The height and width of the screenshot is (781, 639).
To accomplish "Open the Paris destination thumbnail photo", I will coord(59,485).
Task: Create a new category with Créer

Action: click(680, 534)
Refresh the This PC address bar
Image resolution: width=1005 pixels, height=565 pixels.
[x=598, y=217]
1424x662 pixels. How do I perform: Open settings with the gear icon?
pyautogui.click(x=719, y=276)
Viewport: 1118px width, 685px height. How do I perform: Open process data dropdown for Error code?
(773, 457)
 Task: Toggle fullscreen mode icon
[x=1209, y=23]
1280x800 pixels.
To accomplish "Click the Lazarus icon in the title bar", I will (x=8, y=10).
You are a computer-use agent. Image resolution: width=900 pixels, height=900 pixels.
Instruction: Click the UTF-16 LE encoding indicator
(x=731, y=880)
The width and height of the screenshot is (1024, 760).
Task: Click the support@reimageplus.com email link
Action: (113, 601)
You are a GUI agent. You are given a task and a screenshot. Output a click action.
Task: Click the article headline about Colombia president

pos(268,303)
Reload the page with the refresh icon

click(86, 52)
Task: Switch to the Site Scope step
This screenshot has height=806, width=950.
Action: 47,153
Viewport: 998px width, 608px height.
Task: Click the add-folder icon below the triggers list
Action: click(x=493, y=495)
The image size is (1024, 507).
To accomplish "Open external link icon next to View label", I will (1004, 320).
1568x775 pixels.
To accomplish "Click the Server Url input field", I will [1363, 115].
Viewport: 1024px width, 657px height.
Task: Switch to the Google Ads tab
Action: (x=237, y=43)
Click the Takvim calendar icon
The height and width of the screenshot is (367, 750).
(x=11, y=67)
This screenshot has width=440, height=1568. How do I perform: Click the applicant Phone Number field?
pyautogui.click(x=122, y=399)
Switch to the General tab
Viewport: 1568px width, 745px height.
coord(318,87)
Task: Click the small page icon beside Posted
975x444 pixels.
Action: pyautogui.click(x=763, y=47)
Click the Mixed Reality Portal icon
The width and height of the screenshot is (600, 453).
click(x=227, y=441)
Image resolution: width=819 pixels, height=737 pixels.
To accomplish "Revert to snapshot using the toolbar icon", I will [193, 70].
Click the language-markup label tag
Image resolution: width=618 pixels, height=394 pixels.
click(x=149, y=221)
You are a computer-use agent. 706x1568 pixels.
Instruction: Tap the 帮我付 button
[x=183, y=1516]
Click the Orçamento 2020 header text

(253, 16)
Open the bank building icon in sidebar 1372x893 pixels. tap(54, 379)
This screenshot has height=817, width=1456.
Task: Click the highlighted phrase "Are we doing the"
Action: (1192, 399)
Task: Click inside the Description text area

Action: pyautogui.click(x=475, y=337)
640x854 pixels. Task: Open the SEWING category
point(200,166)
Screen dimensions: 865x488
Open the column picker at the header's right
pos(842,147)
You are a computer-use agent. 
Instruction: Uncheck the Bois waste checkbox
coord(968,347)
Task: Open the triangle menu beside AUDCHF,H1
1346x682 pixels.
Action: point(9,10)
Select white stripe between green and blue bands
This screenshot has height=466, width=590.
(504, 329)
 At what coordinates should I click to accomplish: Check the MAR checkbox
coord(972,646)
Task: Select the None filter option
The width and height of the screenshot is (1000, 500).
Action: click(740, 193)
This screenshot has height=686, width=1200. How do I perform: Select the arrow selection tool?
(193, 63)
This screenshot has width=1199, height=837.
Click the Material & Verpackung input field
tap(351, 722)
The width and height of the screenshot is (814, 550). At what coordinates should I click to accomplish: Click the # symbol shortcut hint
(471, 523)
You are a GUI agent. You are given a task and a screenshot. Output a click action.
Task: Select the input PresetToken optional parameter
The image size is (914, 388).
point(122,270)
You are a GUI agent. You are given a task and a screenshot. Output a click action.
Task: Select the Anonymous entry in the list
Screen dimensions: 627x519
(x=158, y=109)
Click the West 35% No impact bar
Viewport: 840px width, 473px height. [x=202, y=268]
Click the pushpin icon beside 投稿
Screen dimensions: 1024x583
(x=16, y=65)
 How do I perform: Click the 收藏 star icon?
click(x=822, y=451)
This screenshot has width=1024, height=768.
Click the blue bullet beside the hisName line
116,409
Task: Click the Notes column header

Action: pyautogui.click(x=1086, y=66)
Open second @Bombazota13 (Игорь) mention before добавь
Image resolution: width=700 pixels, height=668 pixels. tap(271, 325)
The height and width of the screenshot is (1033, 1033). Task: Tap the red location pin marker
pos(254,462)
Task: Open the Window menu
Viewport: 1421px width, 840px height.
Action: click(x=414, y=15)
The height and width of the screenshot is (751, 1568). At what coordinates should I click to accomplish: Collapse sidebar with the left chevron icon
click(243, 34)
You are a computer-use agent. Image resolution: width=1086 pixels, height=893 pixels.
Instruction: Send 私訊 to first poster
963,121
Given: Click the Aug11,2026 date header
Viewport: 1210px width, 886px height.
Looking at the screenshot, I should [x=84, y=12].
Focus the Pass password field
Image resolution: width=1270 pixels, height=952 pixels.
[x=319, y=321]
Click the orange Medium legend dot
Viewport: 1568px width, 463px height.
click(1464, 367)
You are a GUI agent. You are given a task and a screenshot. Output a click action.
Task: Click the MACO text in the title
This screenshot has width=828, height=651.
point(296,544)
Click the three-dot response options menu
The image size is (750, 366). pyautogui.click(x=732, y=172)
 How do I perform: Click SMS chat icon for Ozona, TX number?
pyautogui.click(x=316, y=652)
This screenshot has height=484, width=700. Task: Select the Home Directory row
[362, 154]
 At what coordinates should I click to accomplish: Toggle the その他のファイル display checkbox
•••••
■ What you need to do: Only the lines from the beginning of the material through the line with "Refresh the This PC address bar" should appear in the answer, each copied exactly.

■ Solution:
The height and width of the screenshot is (781, 639).
To accomplish "Open the Paris destination thumbnail photo", I will coord(59,485).
Task: Create a new category with Créer

Action: click(680, 534)
Refresh the This PC address bar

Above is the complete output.